--- Begin PROVIDED TEXT ---
Upon the occurrence of any Event of Default described in Paragraphs 20(d), (e),
(f), (g) or (h), all Obligations shall be and become immediately due and payable
without any declaration, notice, presentment, protest, demand or dishonor of any
kind (all of which are hereby waived) and Borrower’s ability to obtain any
additional Advance under this Agreement shall be immediately and automatically
terminated. Upon the occurrence of any other Event of Default, Lender, without
notice to Borrower, may terminate Borrower’s ability to obtain any additional
Advance under this Agreement and may declare all or any portion of the
Obligations to be due and payable, without notice, presentment, protest or
demand or dishonor of any kind (all of which are hereby waived),

 

19

 

 

whereupon the full unpaid amount of the obligations which shall be so declared
due and payable shall be and become immediately due and payable. Upon the
occurrence of an Event of Default, Lender shall have all the rights and remedies
of a secured party under the Commercial Code and may have a receiver appointed
over the Collateral and/or may require Borrower to assemble the Collateral and
make it available to Lender at a place designated by Lender, and Lender shall
have the right to take immediate possession of the Collateral and may enter any
of the premises of Borrower or wherever the Collateral is located with or
without process of law and to keep and store the same on said premises until
sold (and if said premises be the property of Borrower, Borrower agrees not to
charge Lender or a purchaser from Lender for storage thereof for a period of at
least 90 days). Upon the occurrence of an Event of Default, Lender, without
further demand, at any time or times, may sell and deliver any or all of the
Collateral at public or private sale, for cash, upon credit or otherwise, at
such prices and upon such terms as Lender deems advisable, at its sole
discretion. Any requirement under the Commercial Code or other applicable law of
reasonable notice will be met if such notice is mailed to Borrower at its
address set forth in the opening paragraph of this Agreement at least ten (10)
--- End PROVIDED TEXT ---
YOUR TASKS:
a: According to the loan agreement excerpt, why does Lender not have to give notice, presentment, protest or demand before the Obligations become due after an Event of Default?
b: Update the listing between the line holding "Task: Click the" and the end of the listing, inclusive, changing "Desserts" to "Appetizers" and keeping everything else the same. Return only those lines.
--- Begin EXTRACTED RECORDS ---
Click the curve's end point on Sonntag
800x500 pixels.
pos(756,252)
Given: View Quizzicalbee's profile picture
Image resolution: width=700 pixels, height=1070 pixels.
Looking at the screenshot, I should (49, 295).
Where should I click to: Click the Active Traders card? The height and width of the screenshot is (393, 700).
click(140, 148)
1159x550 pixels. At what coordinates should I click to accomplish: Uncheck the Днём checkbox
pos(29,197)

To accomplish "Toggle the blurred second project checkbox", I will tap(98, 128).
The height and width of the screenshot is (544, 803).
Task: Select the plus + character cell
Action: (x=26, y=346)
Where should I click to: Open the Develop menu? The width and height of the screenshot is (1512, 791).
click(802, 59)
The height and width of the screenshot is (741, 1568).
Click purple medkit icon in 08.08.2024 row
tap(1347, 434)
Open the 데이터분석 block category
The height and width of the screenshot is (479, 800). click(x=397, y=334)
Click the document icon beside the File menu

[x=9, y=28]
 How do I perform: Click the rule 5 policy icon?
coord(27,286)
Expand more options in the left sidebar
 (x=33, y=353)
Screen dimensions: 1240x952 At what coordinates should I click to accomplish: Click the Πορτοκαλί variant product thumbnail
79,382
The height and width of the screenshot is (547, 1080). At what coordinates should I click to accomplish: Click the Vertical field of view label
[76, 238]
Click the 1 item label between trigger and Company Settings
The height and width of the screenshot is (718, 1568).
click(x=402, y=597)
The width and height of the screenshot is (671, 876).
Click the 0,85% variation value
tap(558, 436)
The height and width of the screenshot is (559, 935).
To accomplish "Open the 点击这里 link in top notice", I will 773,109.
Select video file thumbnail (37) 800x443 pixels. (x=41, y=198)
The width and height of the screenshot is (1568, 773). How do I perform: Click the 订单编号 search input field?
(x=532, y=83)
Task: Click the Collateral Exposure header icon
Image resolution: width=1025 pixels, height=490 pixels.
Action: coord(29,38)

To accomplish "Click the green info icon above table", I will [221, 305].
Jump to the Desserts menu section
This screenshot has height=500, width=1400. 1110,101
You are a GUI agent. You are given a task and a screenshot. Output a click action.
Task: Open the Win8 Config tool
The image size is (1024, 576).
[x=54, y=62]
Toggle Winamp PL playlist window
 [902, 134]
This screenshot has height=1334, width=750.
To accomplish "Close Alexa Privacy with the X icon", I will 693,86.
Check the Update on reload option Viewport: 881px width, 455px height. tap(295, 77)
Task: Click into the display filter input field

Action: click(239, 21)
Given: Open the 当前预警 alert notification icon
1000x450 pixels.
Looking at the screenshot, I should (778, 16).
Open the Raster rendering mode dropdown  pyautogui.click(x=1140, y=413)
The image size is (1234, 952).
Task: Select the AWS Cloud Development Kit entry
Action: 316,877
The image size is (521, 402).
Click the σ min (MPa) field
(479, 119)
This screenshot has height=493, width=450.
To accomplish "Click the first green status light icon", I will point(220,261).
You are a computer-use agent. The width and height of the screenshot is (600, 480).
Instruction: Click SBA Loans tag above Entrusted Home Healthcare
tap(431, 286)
--- End EXTRACTED RECORDS ---
RESULTS IN ORDER:
a: Lender does not have to give notice, presentment, protest or demand because the excerpt states that all of these are "hereby waived." Because of that waiver, the Obligations become due and payable without any of those steps.

b:
Task: Click the Collateral Exposure header icon
Image resolution: width=1025 pixels, height=490 pixels.
Action: coord(29,38)

To accomplish "Click the green info icon above table", I will [221, 305].
Jump to the Appetizers menu section
This screenshot has height=500, width=1400. 1110,101
You are a GUI agent. You are given a task and a screenshot. Output a click action.
Task: Open the Win8 Config tool
The image size is (1024, 576).
[x=54, y=62]
Toggle Winamp PL playlist window
 [902, 134]
This screenshot has height=1334, width=750.
To accomplish "Close Alexa Privacy with the X icon", I will 693,86.
Check the Update on reload option Viewport: 881px width, 455px height. tap(295, 77)
Task: Click into the display filter input field

Action: click(239, 21)
Given: Open the 当前预警 alert notification icon
1000x450 pixels.
Looking at the screenshot, I should (778, 16).
Open the Raster rendering mode dropdown  pyautogui.click(x=1140, y=413)
The image size is (1234, 952).
Task: Select the AWS Cloud Development Kit entry
Action: 316,877
The image size is (521, 402).
Click the σ min (MPa) field
(479, 119)
This screenshot has height=493, width=450.
To accomplish "Click the first green status light icon", I will point(220,261).
You are a computer-use agent. The width and height of the screenshot is (600, 480).
Instruction: Click SBA Loans tag above Entrusted Home Healthcare
tap(431, 286)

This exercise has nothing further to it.